Before the ceremony, we spent a lot of time explaining our reasons for not getting legally married. Since then thousands have people have read about our decision via our friend Ariel’s Offbeat Bride book and website.
Thus, many people may be surprised to hear that today in the downtown Seattle Municipal Court, Ben and I stood in front of a judge and became husband and wife. Although it was a joyful occasion, it was not an easy decision. We still feel strongly that the institution of marriage is not what we wish it was. Ultimately we decided that marrying one another is, for us, the right thing to do for the baby we’re expecting in about five months.
Marriage is the most direct way to ensure that we share full custody of our child and we both have total authority to make legal and medical decisions on his or her behalf. Marriage ensures that I can continue to freelance and stay on Ben’s insurance, along with the baby, wherever he ends up working in the future. Marriage ensures that if something terrible happened to me, Ben would have unquestioned legal rights to our child. Marriage will also help us at tax time and making smart fiscal decisions seems all the more important now that the expenses of raising a child are close upon us.

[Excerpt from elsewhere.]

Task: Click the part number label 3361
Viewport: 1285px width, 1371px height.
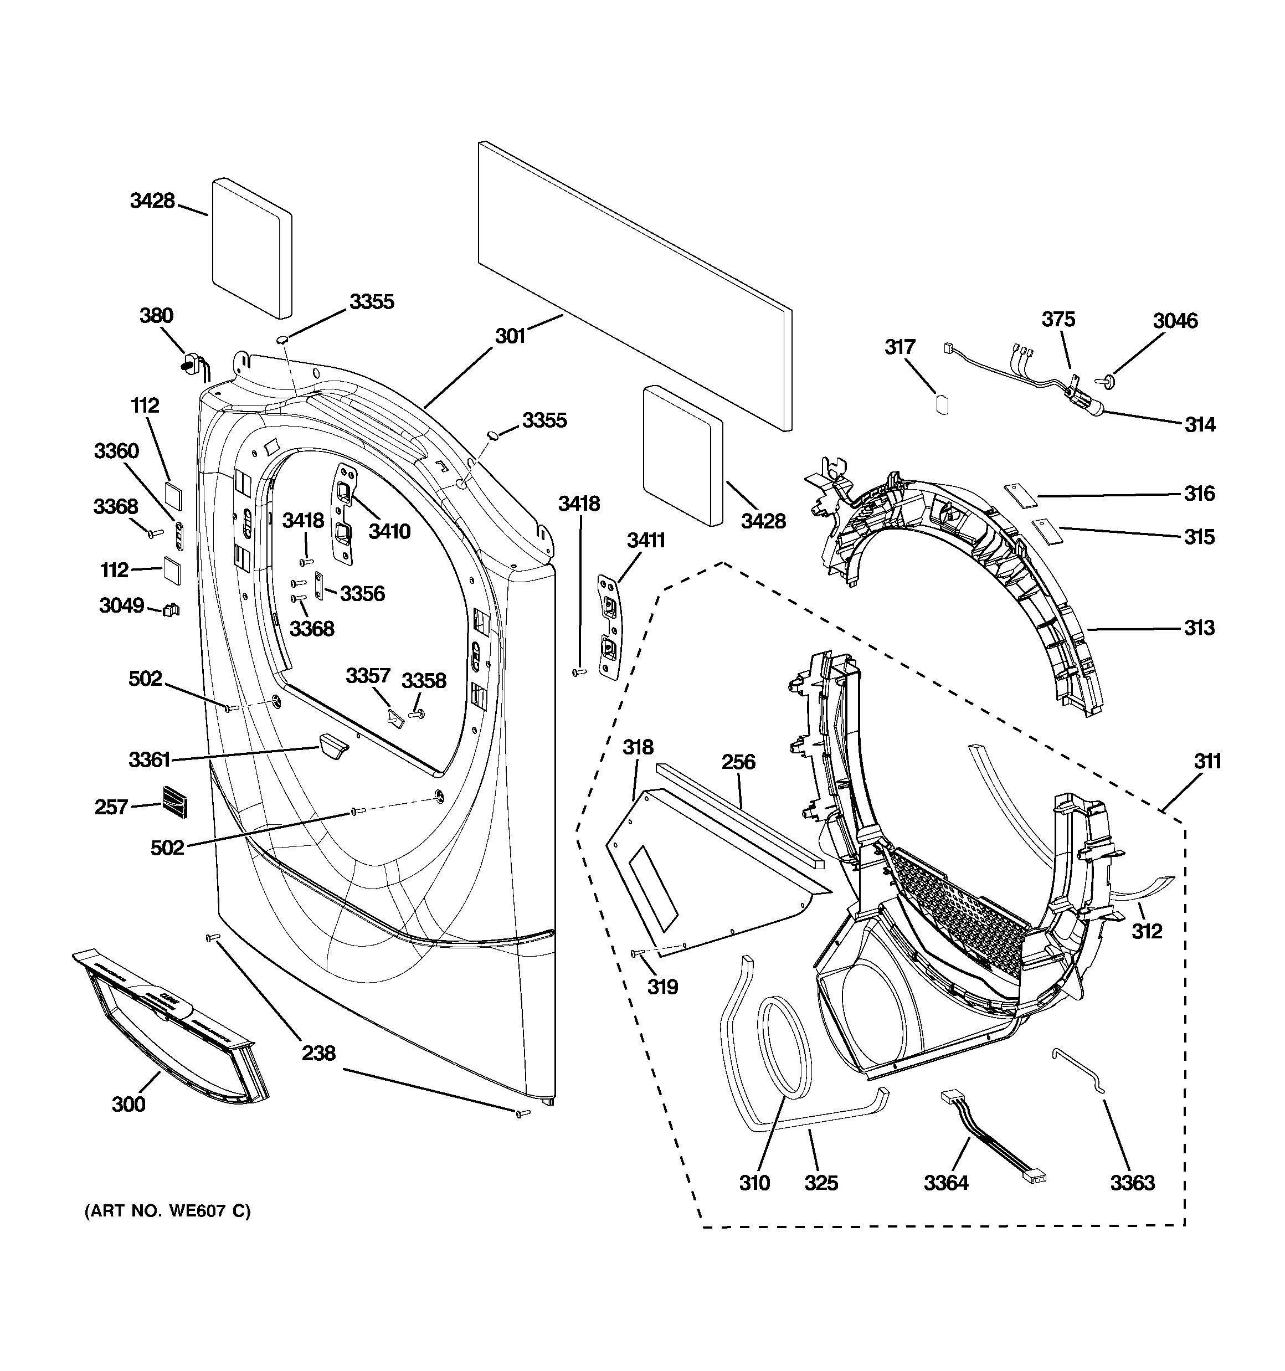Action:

We resent the fact that homophobia continues to prevent these basic rights from being available to all families in this country, but at the end of the day we simply can’t risk allowing our personal beliefs or politics to have detrimental effects on our baby — at least not when we can choose otherwise. We are consciously taking advantage of our privilege as a woman and a man. We can only hope that the institution of marriage will continue to evolve and that perhaps we can help that process along by continuing to challenge homophobia, gender role assumptions, religious persecution, and other forms of oppression in our relationship and in our lives.
We want to be clear that we don’t feel any more committed to each other now than we did before we were married. We were in it for life three years ago, and we will continue to celebrate our commitment ceremony as our anniversary. Nevertheless, making sacred promises to one another once again was a beautiful experience, and we want to shout out a big thank you to Ariel and Saundrah for being our lovely witnesses. In fact, thanks to everyone who has supported us for the past three amazing years! We know how lucky we are, and we love you all.